Wednesday of the 24th Week in Ordinary Time

You may have heard the story about the statistician who stood with one foot in a bucket of ice water and the other foot in a bucket of scalding water.  Questioned about his plight, he calmly replies, on average, I feel pretty good.  In a similar way the Pharisees and lawyers in today’s gospel find themselves caught between the extremes they see exemplified in John the Baptist and in Our Lord, and they feel, on average, pretty uncomfortable.  Still coming to terms with the popularity of the recently deceased John, they now realize that Our Lord has also stirred a favourable response among the people.

The religious establishment decided that the way to discredit John was to label him an extreme ascetic, a madman who didn’t eat and drink like normal people.  He was out there on the lunatic fringe, a dangerous, solitary individual whose views were, to say the least, suspect.  Now enter Our Lord, who ate and drank with the common people and seemed to immerse himself in their lives and their personal concerns.  To the religious leaders, this wouldn’t do either.  And so they label Our Lord a glutton and a drunkard.

Our Lord reflects on their stubborn unwillingness to be satisfied with anything other than having things their own way.  They are like petulant children who, when asked if they want to play inside or outside, respond with a ‘no’ to both options.  With people like this you just can’t win.
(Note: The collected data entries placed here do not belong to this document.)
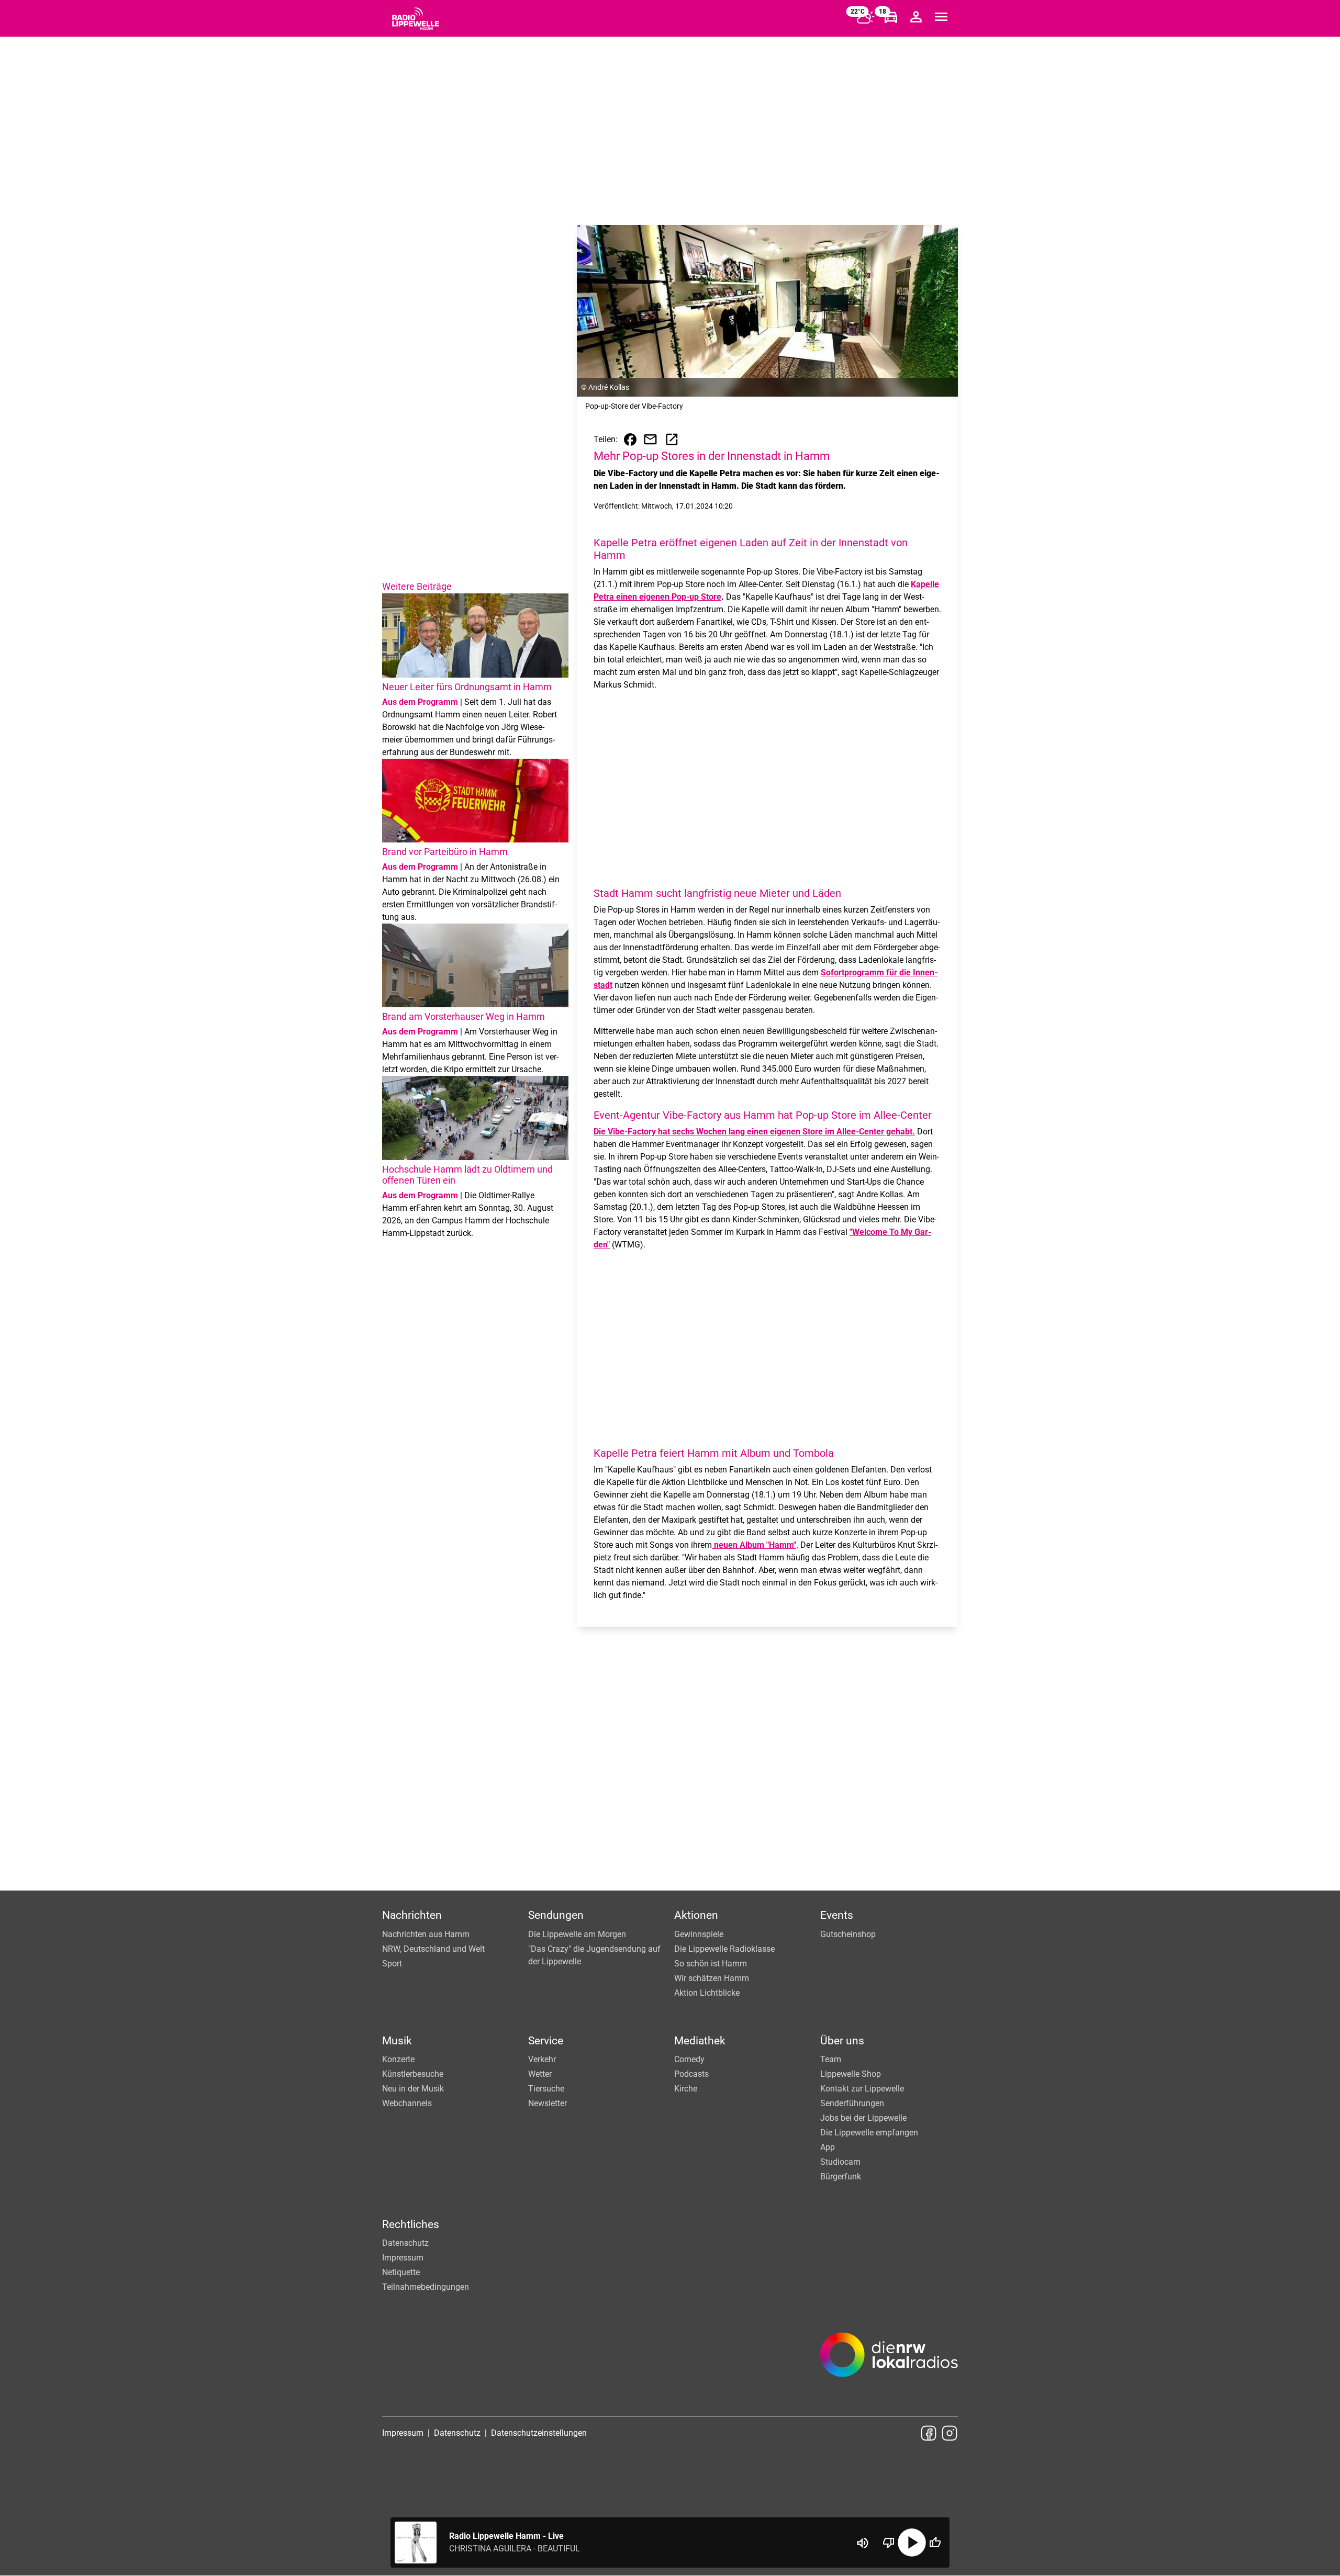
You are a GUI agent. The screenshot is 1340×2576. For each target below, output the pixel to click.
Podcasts (691, 2074)
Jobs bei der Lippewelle (863, 2118)
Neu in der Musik (413, 2089)
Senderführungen (852, 2103)
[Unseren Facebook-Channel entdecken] (928, 2433)
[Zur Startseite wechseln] (415, 18)
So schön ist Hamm (710, 1963)
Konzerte (398, 2059)
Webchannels (407, 2103)
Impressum (402, 2258)
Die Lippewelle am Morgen (577, 1934)
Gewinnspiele (698, 1934)
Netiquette (401, 2272)
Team (830, 2059)
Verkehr (542, 2059)
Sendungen (556, 1915)
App (827, 2147)
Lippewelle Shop (850, 2074)
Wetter (540, 2074)
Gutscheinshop (848, 1934)
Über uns (842, 2040)
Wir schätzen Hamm (711, 1978)
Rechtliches (410, 2224)
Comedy (689, 2059)
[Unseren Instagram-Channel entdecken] (949, 2433)
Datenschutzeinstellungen (539, 2433)
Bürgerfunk (840, 2176)
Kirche (685, 2089)
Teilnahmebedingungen (425, 2287)
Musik (397, 2040)
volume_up (862, 2543)
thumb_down (889, 2542)
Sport (392, 1963)
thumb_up (935, 2542)
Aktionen (696, 1915)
The challenge of the gospel today is obvious, but no less awkward for being so.  It suggests that some people can actually reject God’s invitation because of preconceived notions about how it should be delivered.   Clearly, Our Lord’s critics thought that God’s plan would be revealed in connection with the temple or the synagogue; that it would, in other words, emerge from their own cosy religious establishment.

If we have our minds set about how God’s word will enter our lives, then we may be surprised to learn that we have missed it, perhaps by labelling it and dismissively pushing it to the fringes.  Perhaps the comfortable middle ground is not so comfortable after all.